━━ SUPPLIED RECORDS

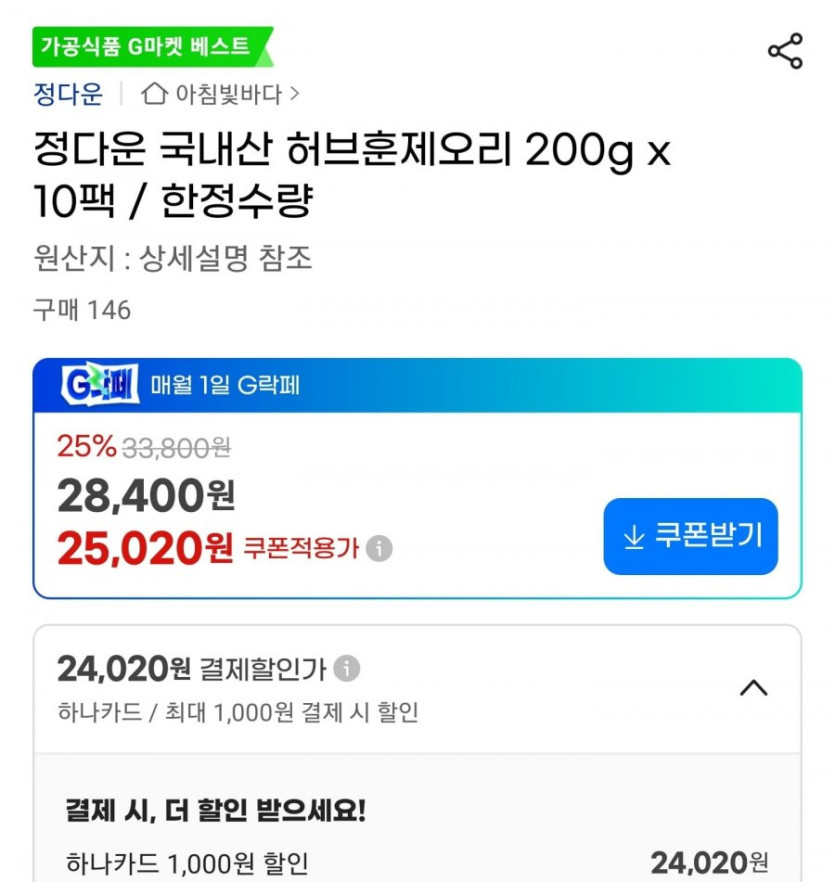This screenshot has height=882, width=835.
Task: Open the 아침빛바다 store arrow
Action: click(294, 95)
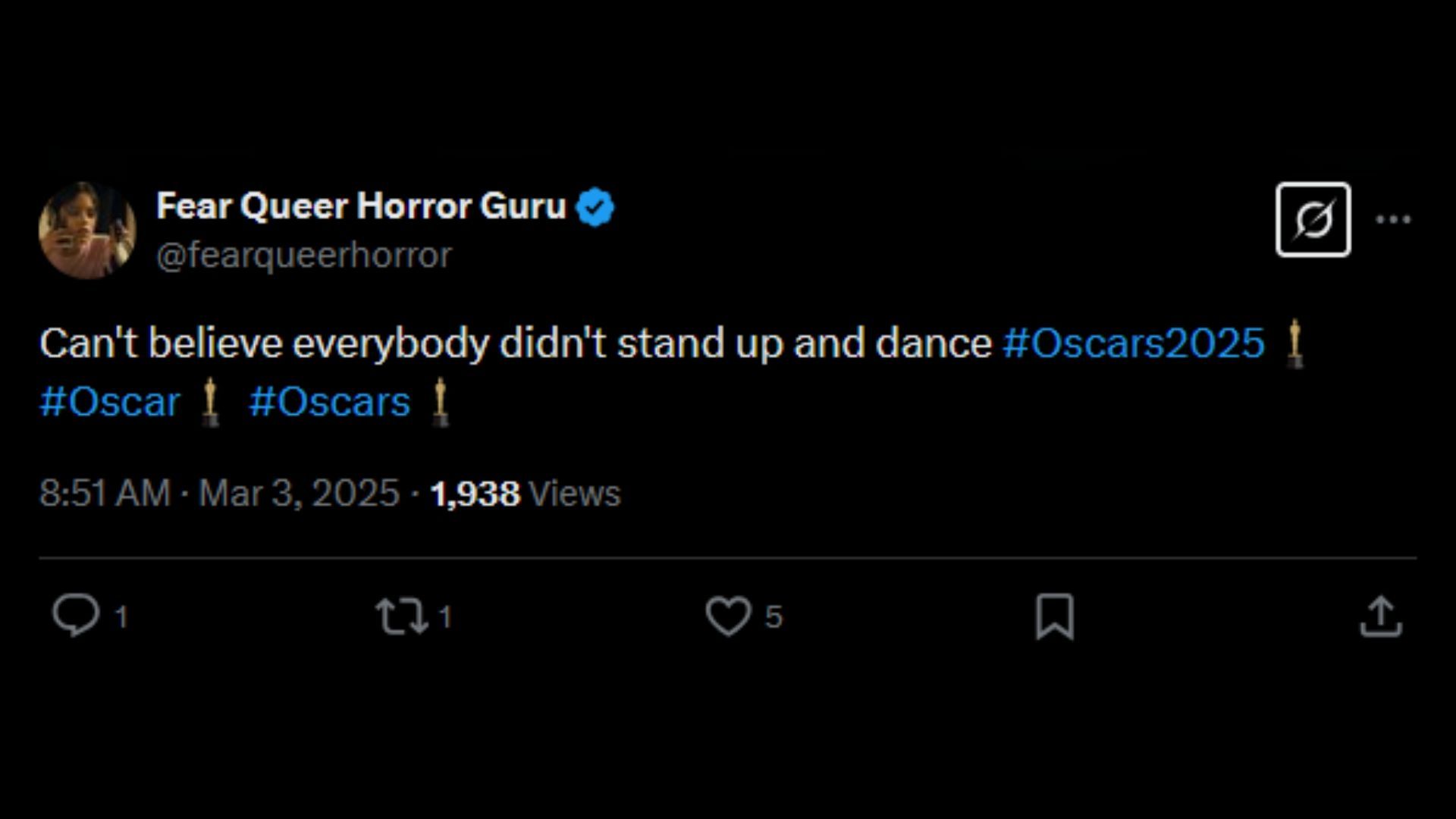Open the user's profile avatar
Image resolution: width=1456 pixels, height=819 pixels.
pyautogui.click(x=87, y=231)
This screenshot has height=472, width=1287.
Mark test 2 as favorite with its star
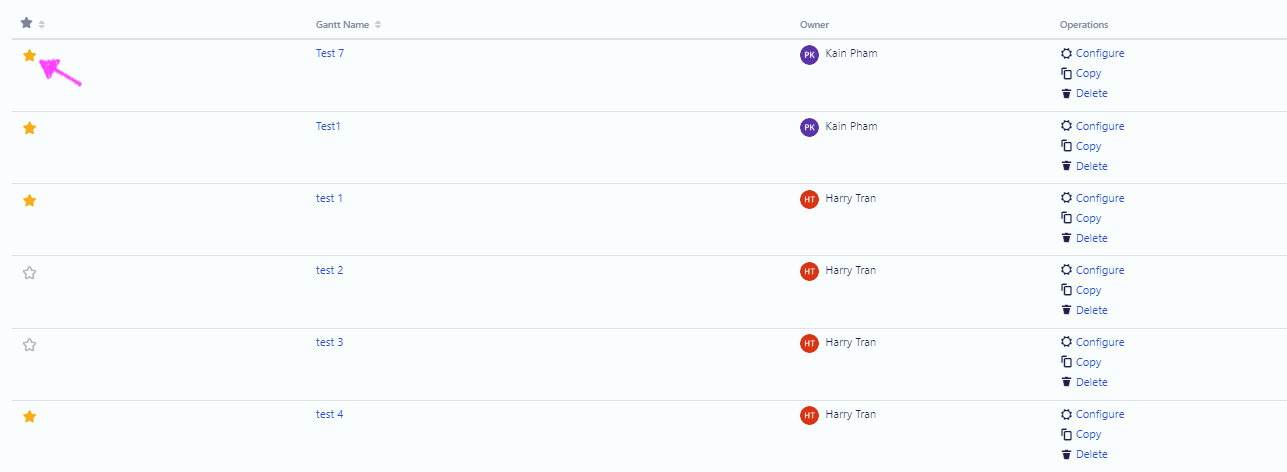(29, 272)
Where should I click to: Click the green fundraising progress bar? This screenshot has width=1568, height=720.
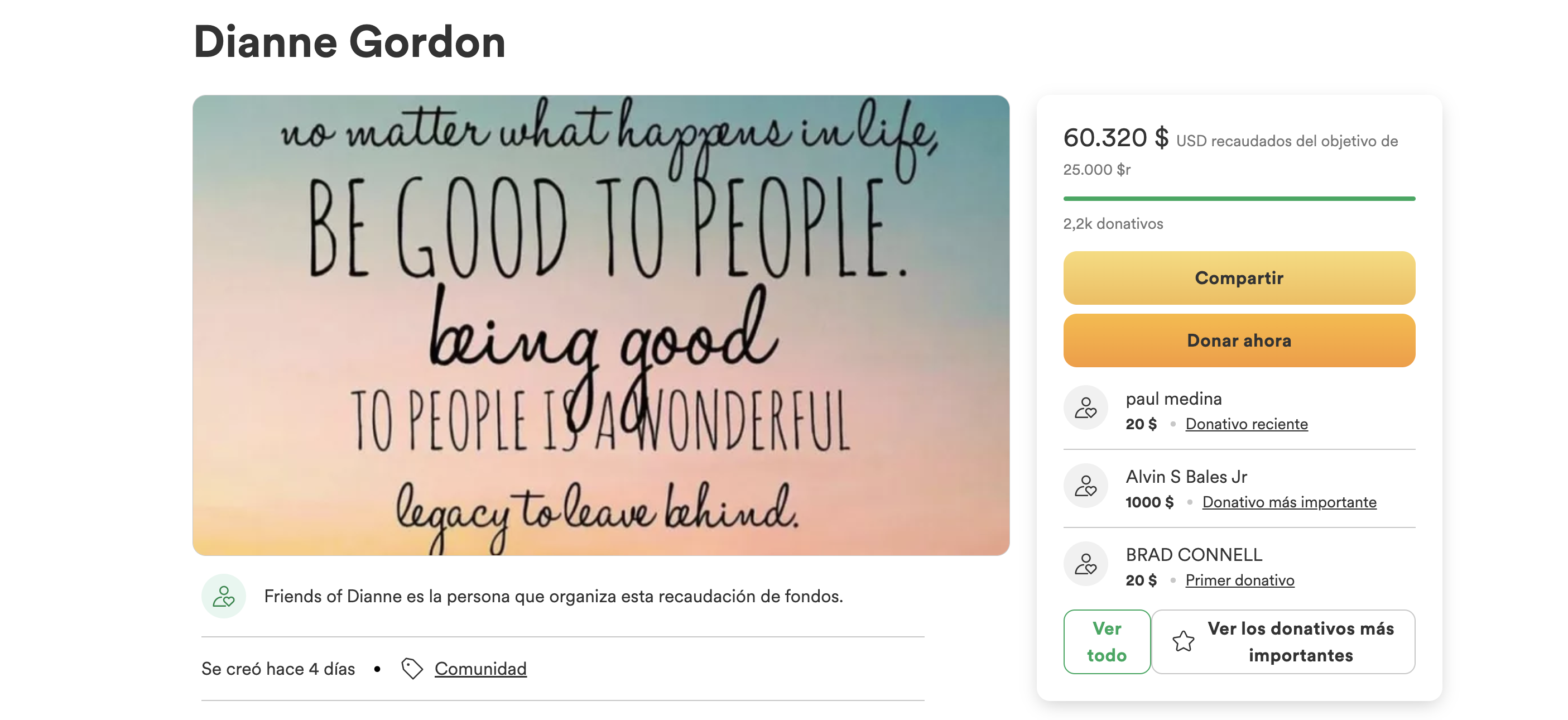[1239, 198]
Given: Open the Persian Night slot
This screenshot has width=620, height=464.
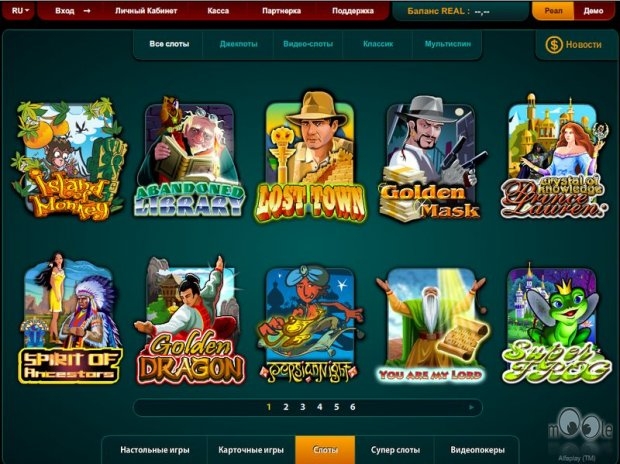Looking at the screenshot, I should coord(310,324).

━━━━

§ WORK TO COMPLETE:
Working from the line with "Mark test 2 as favorite with its star" to the last line of the material above, repeat each line exactly and leave out the pictures.

§ WRITTEN SOLUTION:
Mark test 2 as favorite with its star
(29, 272)
Where should I click to: Click the green fundraising progress bar? This screenshot has width=1568, height=720.
[1239, 198]
Given: Open the Persian Night slot
This screenshot has width=620, height=464.
Looking at the screenshot, I should coord(310,324).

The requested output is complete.